Mandrakes grow abundantly throughout Israel and the Mediterranean regions. They are fruit bearing plants with dark green leaves and small bluish-purple flowers. The mandrakes are relatives of the potato family. Their yellow fruits are small, sweet and fragrant. They have narcotic qualities, and can be used for medicine. The fruit of the mandrake is also known as the love apple. It is considered as a love potion that can make a woman fruitful.

Rachel desperately needed these mandrakes so that she could bear Jacob a son. As Leah had stopped bearing children, she needed them too. But what good were the mandrakes to her if her husband did not desire her? It was Rachel herself who suggested to Leah that Jacob would be hired out to Leah for one night in exchange for the mandrakes. She said, "Leah, you can sleep with Jacob tonight if you will give me some of your son’s mandrakes." Jacob must have stopped sleeping with Leah completely. He had four wives by then, and must be busy with the other three - Rachel, Zilpah and Bilhah.

When Jacob came in from the field, Leah went out to meet him and told him about the special arrangement that she had made with Rachel. As this story unfolded, your heart would be filled with sympathy for this unloved woman. Leah was unashamed. She was willing to humble herself and tell her husband that she had actually hired him for one night. But her motives were pure. Besides desiring children, she longed for the love of her husband. Maybe, Jacob would love her this time.

That night, God opened her womb and caused her to conceive. Issachar was born, not by flesh and blood alone but by the divine intervention of God. She called this child Issachar, which meant "I paid for what I hired" or "I got paid back." In other words, "it was worth it all."

Wherever Issachar went, he carried this trademark of his mother’s deed in his birth. "Hired! Hired! I was bought and paid for a few mandrakes." This trademark was evident in the character and personality of Issachar throughout his life. Issachar and all his descendants carried this mark of servanthood upon their lives.

The Hebraic name for Issachar was Yissaskar. It simply meant "he will bring a reward." Its two root words were nasa and sakar.

Nasa meant "to lift, accept, advance, arise, able to suffer or bear, bring forth, burn, carry, cast, contain, desire, ease, exact, exalt, extol, fetch, forgive, furnish, further, give, go on, help, high, hold up, honorable, lade, lay, lift self up, lofty, marry, magnify, obtain, pardon, raise up, receive, regard, respect, set up, spare, stir up, swear, take away, take up, wear, yield."
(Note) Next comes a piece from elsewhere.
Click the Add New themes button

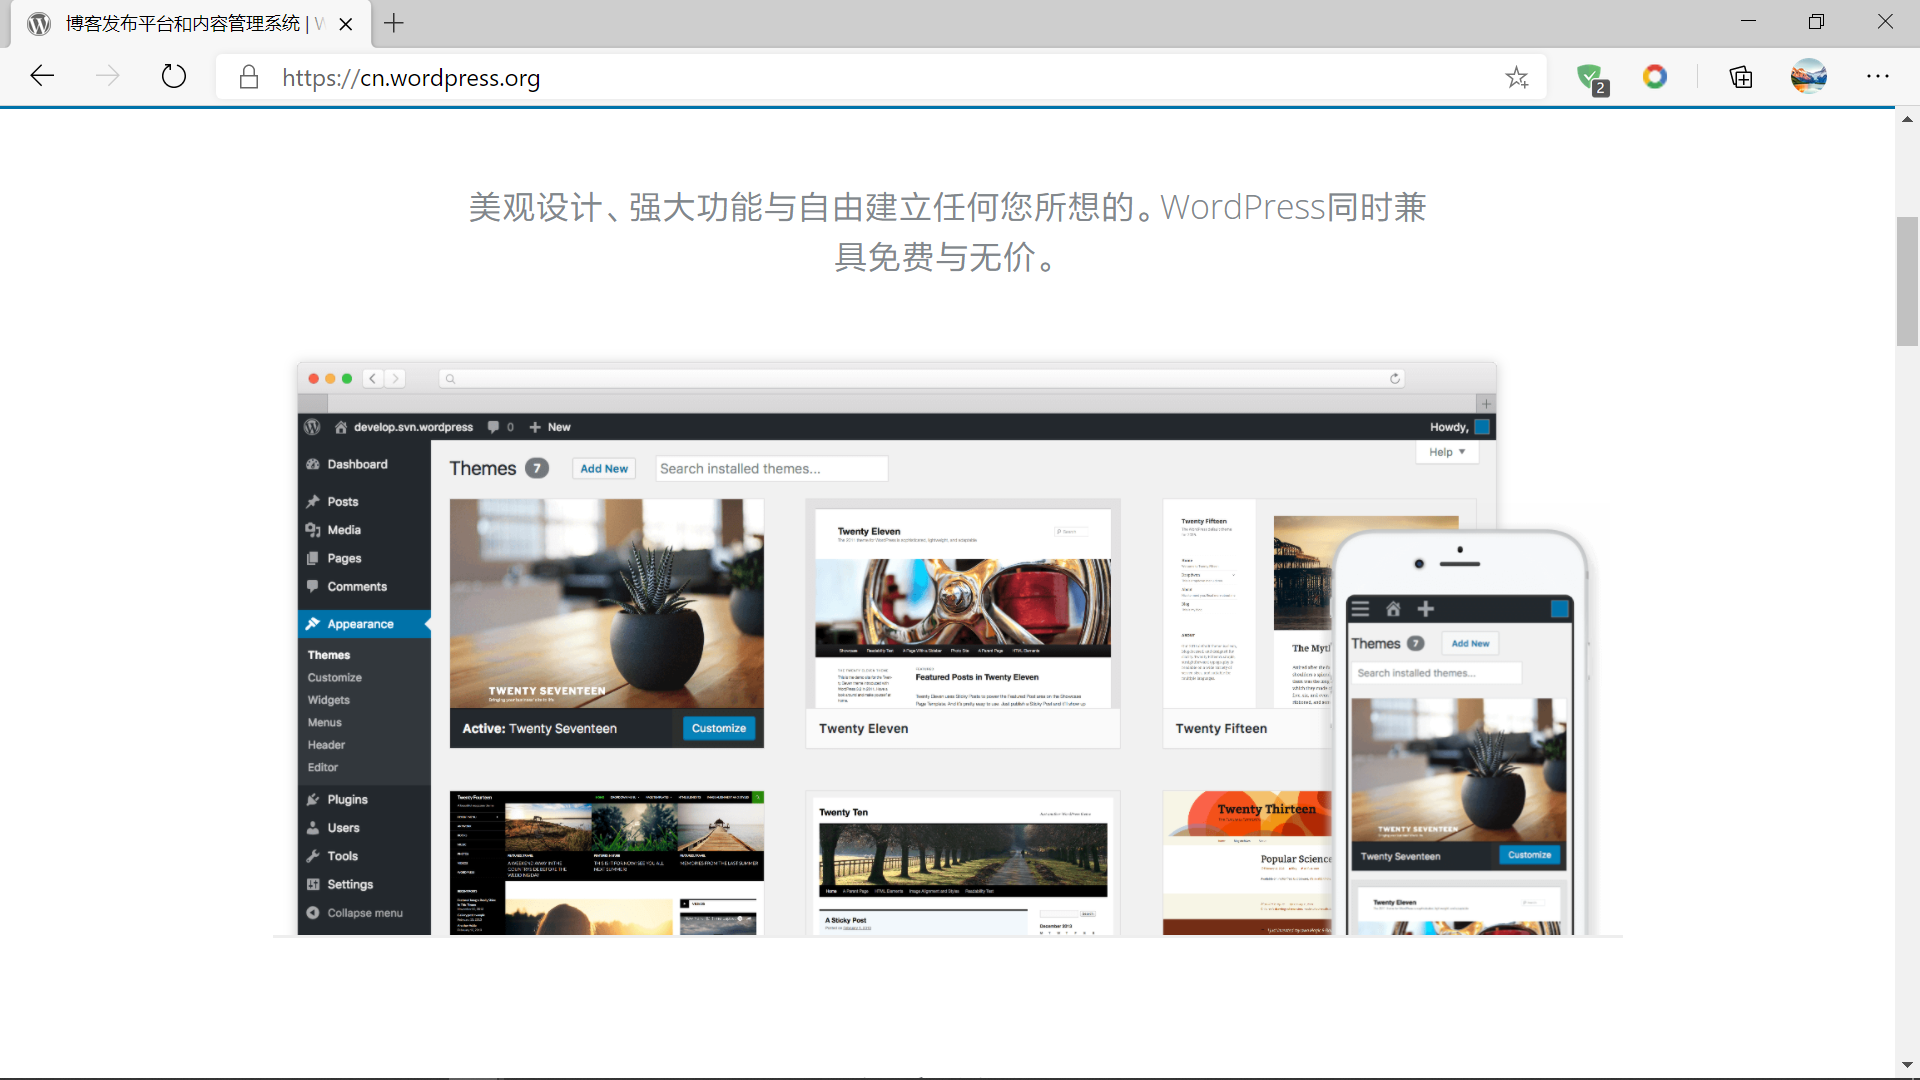[604, 468]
Sakar meant "payment of contract, salary, fare, maintenance, compensation, benefit, hire, price, reward, wages, worth."

Issachar was a born servant. He was born to serve. He was both humble and honorable. He was able to lift and pick himself up even in times of difficulties and calamities. Being a man of humility and compassion, he did not force his way into the lives of others. His presence in a crowd was not often noticeable. But when he was not around, his absence would be easily felt. When a job needed to be done, Issachar was always ready to render his assistance. He had eyes to see the needs of others, and hands to administer the necessary helps. This was his calling and gifting.
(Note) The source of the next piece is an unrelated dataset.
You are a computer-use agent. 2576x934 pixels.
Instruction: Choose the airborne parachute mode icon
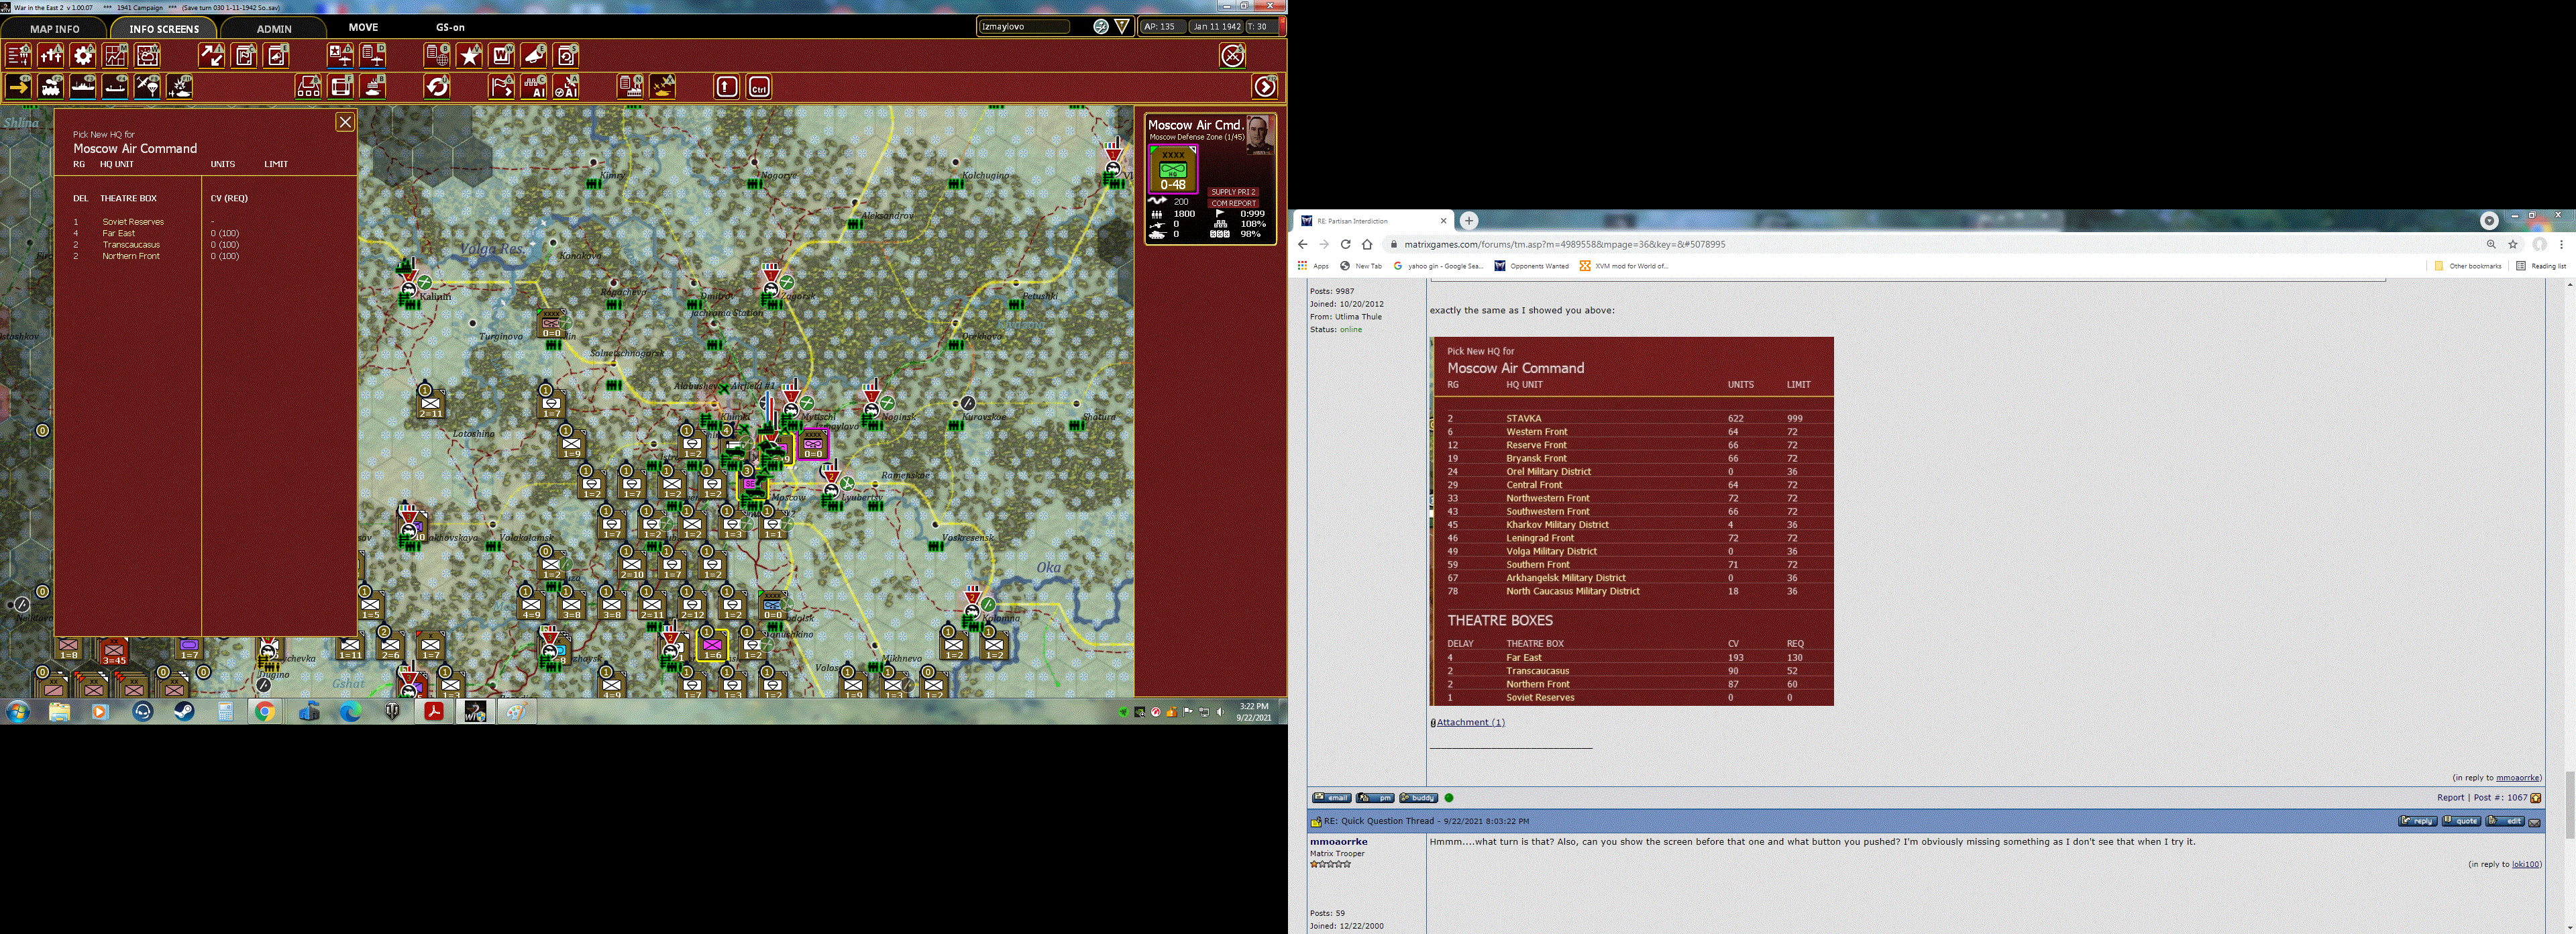[147, 87]
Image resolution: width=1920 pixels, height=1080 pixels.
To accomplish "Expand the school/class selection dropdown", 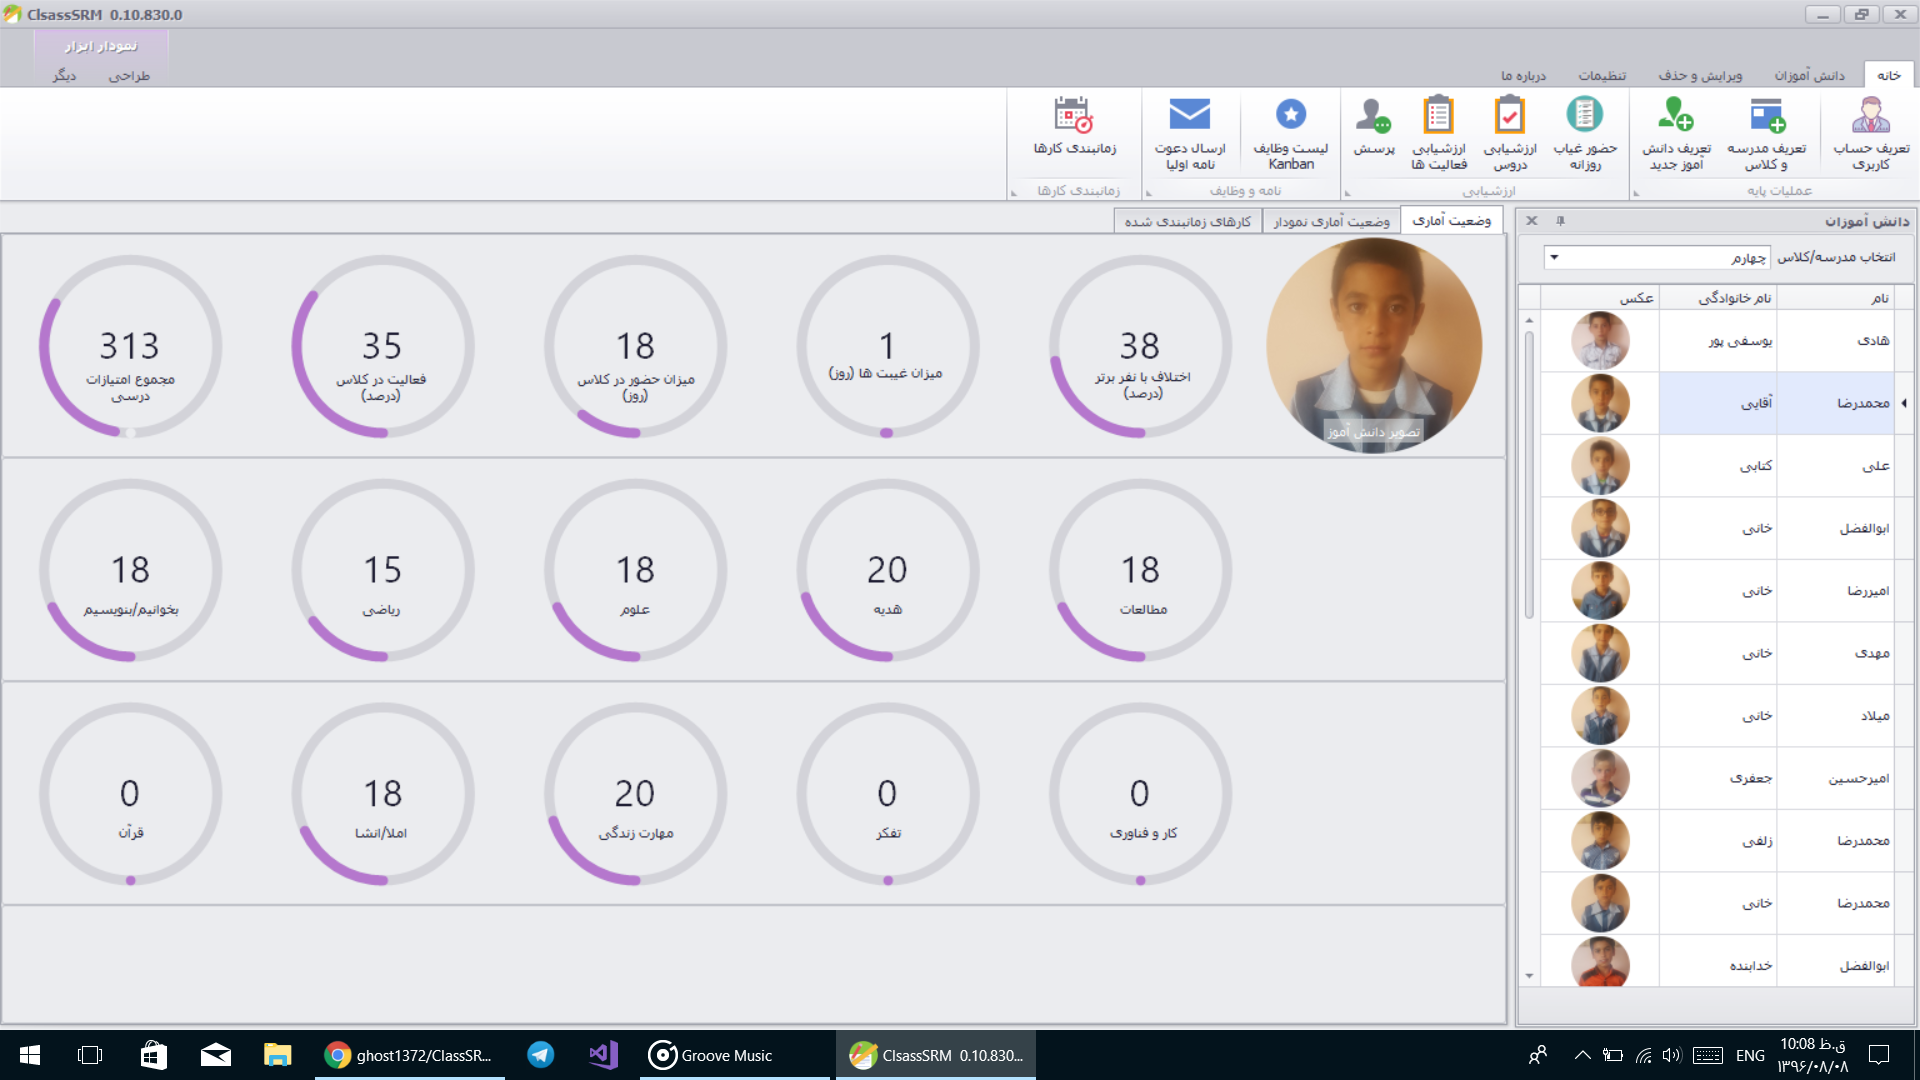I will 1554,258.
The wages of Issachar were not paid in silver and gold but in terms of love for the services of love. Issachar’s service to the LORD could not be measured in dollars and cents but in the height, depth, breath, length and intensity of love rendered and received. The sons of Issachar were willingly to accept what was before them. They were godly, and they were contented with what they had.

Personal Note:
The birth date of Issachar was significant personally to me. He was the fifth son of Leah but the ninth son of Jacob. I was born in 1959 (note: 59). He was conceived in the time of the wheat harvest, the month of Sivan, which was from late May till mid-June. So his birthday would be in the month of Adar, which was around March, and possibly the first three weeks. I was born in the second week of March.